**Description of the task**
This exercise calls for retyping every line below exactly, with the images omitted.

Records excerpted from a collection

"""

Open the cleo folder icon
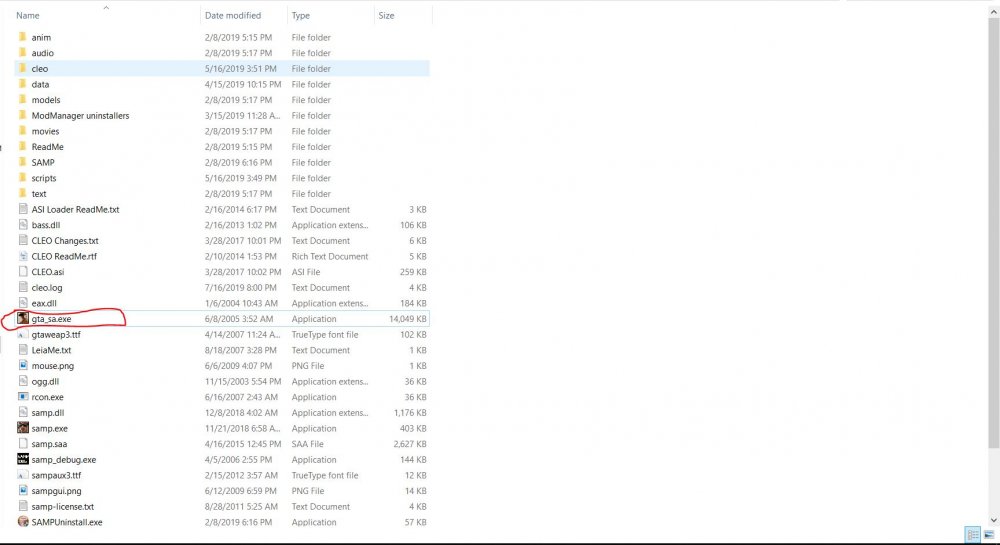The width and height of the screenshot is (1000, 545). 23,68
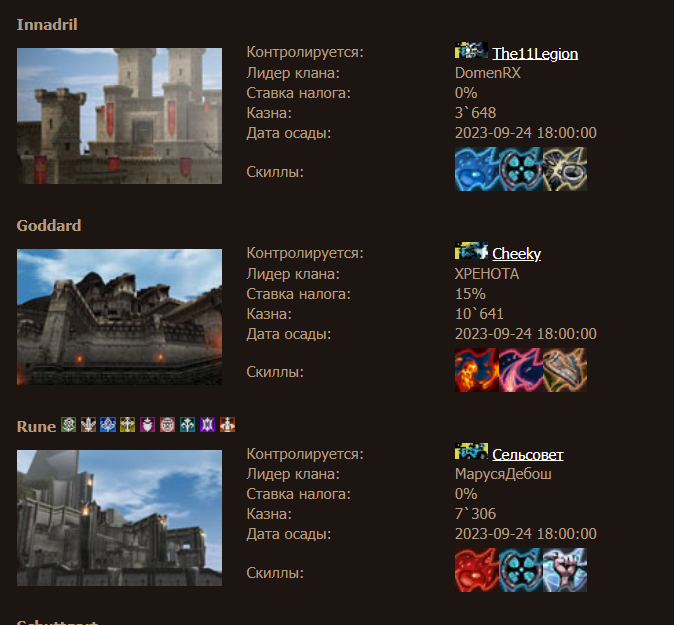Open the Cheeky clan link

[516, 254]
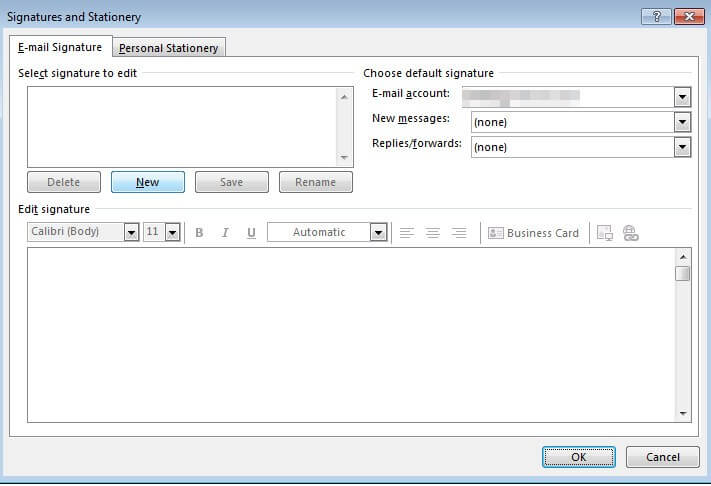The image size is (711, 486).
Task: Switch to the Personal Stationery tab
Action: pos(168,48)
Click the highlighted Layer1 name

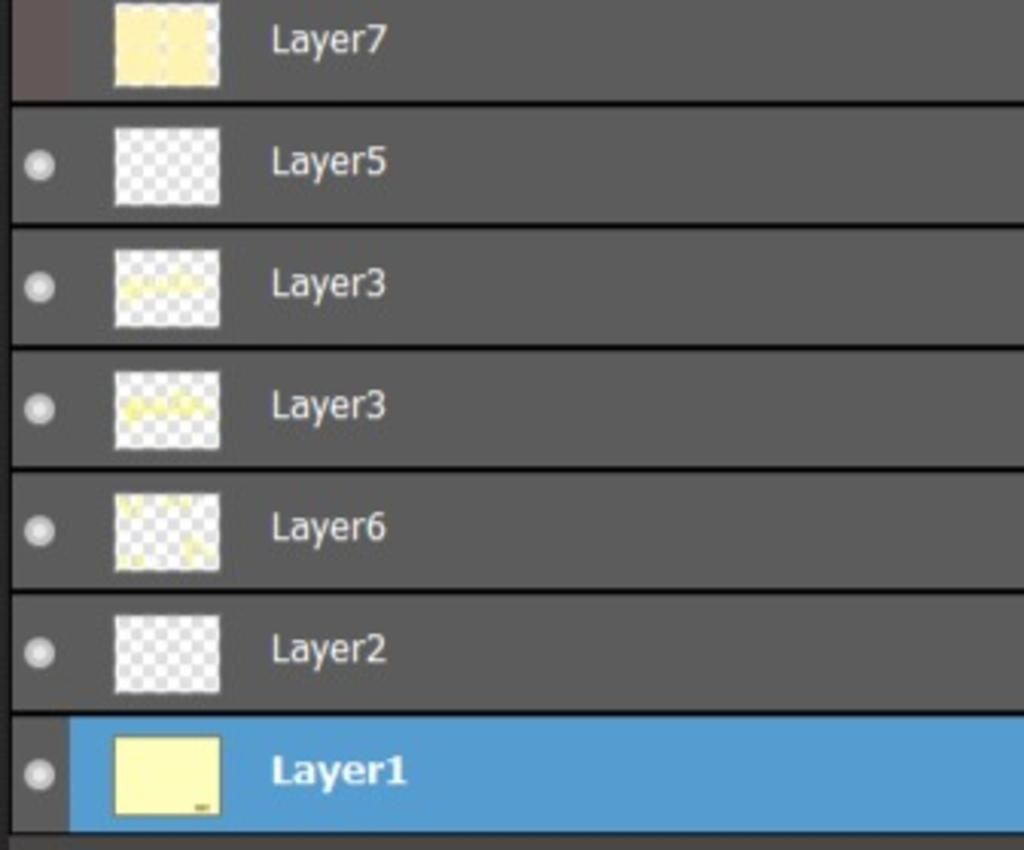tap(338, 771)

"""

**Response for this exercise**
Open the cleo folder icon
The width and height of the screenshot is (1000, 545). 23,68
Open the Cheeky clan link

[516, 254]
The image size is (711, 486).
Task: Switch to the Personal Stationery tab
Action: pos(168,48)
Click the highlighted Layer1 name

tap(338, 771)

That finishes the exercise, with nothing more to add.